Michelin - St Doulchard (Cher) :  Une sanction de trop qui fait éclater la colère !

Echo d'entreprise
02/12/2021

Depuis des mois, la direction et les chefs font pression pour que la production sorte coûte que coûte, alors que des postes sont supprimés et que des machines tombent en panne sans arrêt. Et en plus du travail très pénible en 3x8, mal payé, ils voudraient que les travailleurs accourent et obéissent au coup de sifflet, sinon les sanctions tombent.

Ça passe mal. Et il y a la mesure de trop.

Vendredi 19 novembre en fin de matinée, dans l’atelier Avion-neuf, suite à un différend avec un chef, un travailleur a été sanctionné, aussitôt reconduit à la porte de l’usine avec une mise à pied conservatoire, et donc privé de son salaire.

Dans l’équipe suivante, la nouvelle a déclenché une colère spontanée et partagée par l’ensemble des travailleurs de l’atelier. Ils ont arrêté le travail et exigé des explications auprès de la direction et la réintégration immédiate de leur camarade.
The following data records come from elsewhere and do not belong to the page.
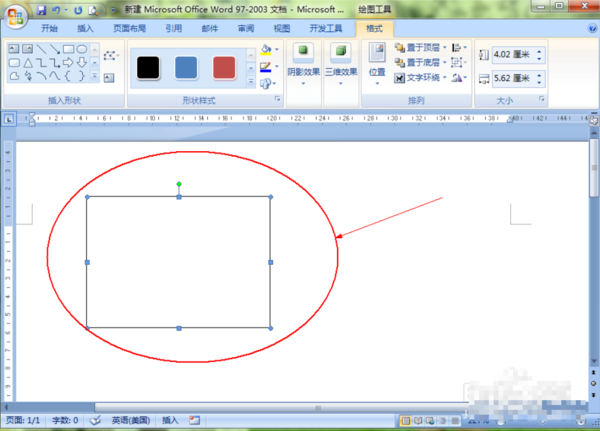Open the 页面布局 ribbon tab

(129, 28)
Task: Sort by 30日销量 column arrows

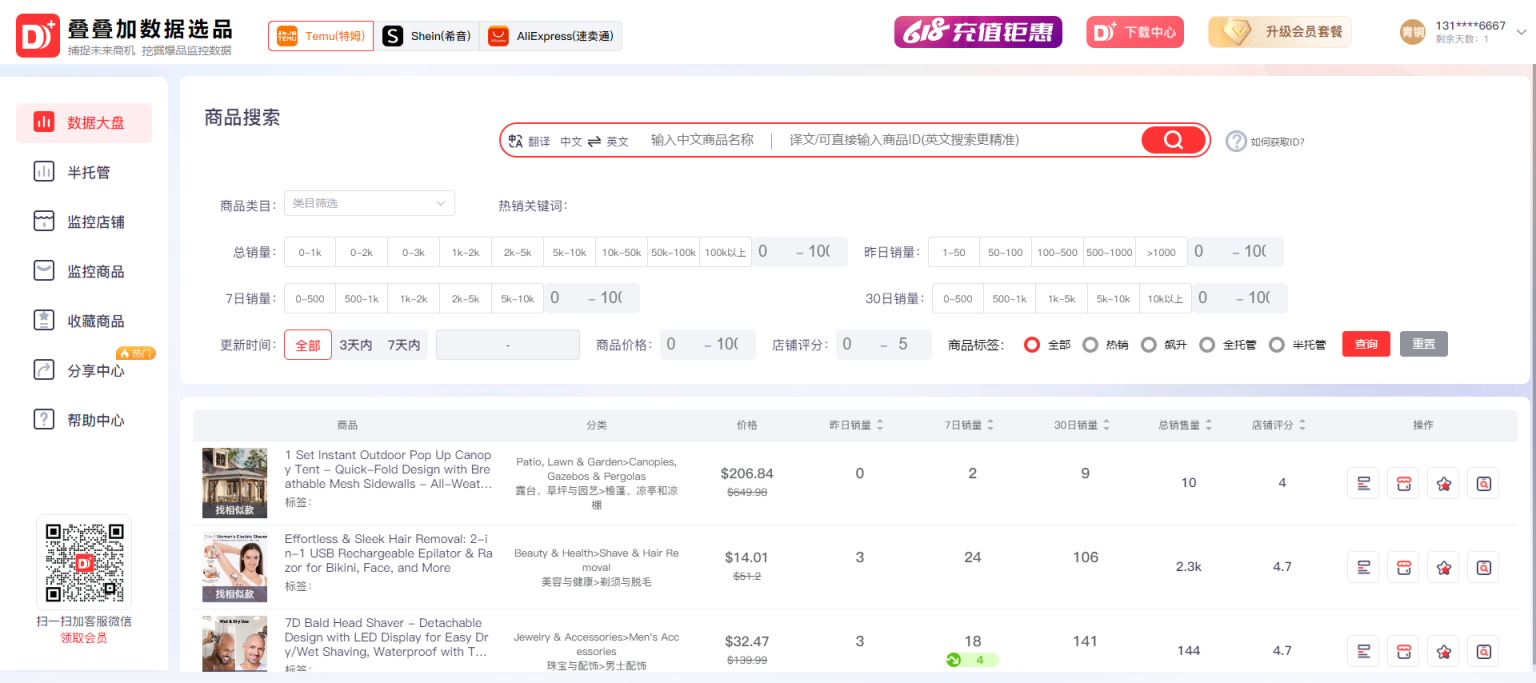Action: click(1106, 425)
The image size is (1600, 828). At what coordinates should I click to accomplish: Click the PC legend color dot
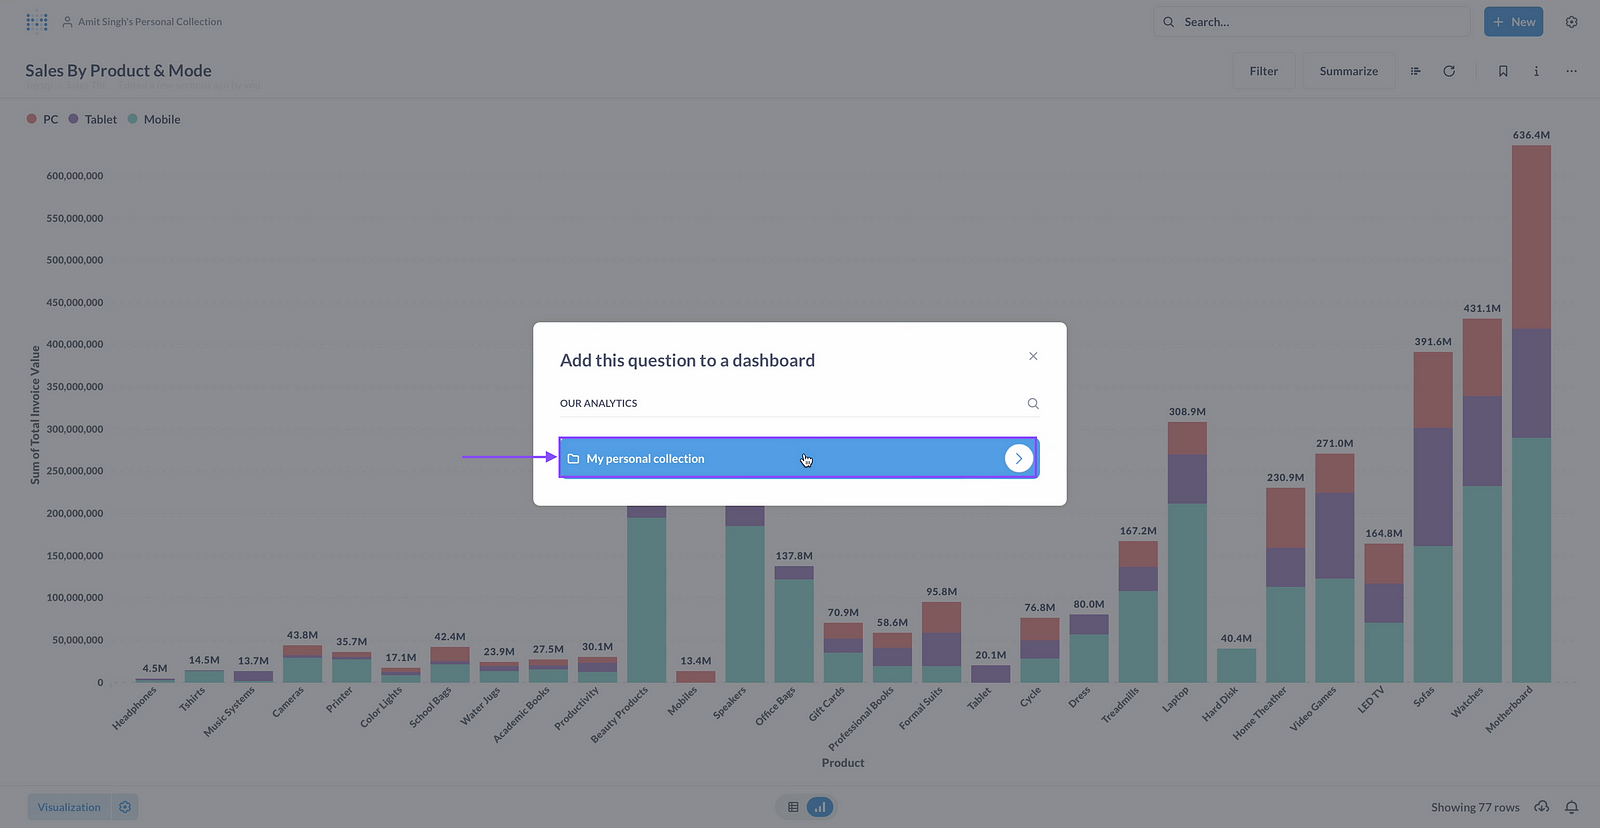[x=32, y=119]
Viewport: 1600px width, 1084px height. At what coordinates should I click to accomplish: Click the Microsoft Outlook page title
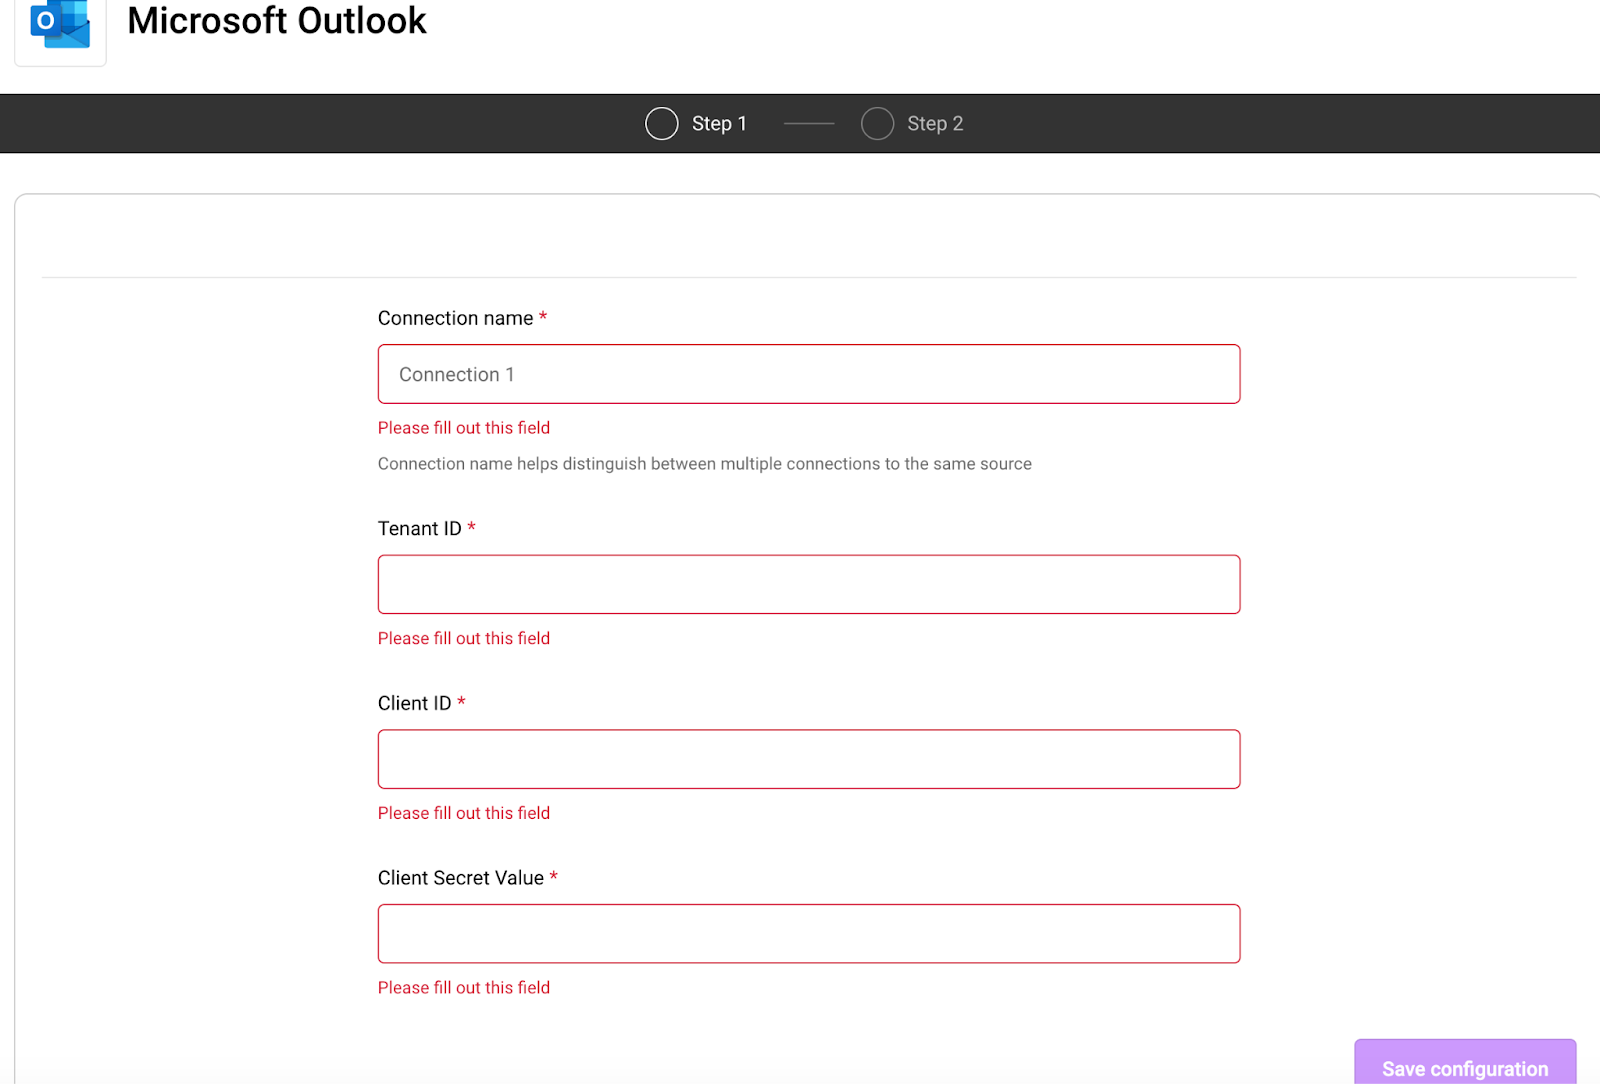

Cette sanction a été ressentie comme une injustice inacceptable et on entendait : « c’est toujours le salarié qui paie, pas question de laisser faire ».

Après le week-end, le lundi, la colère était toujours là et s’est propagée dans presque toute l’usine.

Les débrayages ont continué, au cours desquels les travailleurs dans chaque équipe se réunissaient et décidaient de la suite, exigeant une confirmation écrite de la levée de la sanction. Ce qu’ils ont obtenu.

Le mercredi 24 novembre, la direction annonçait la réintégration de leur camarade.

Ce fut ressenti comme une victoire. Ensemble, ils avaient fait la démonstration que la solidarité ouvrière paie.

Comme beaucoup le disaient : « Quand un des nôtres est touché, c’est nous tous qui sommes touchés ».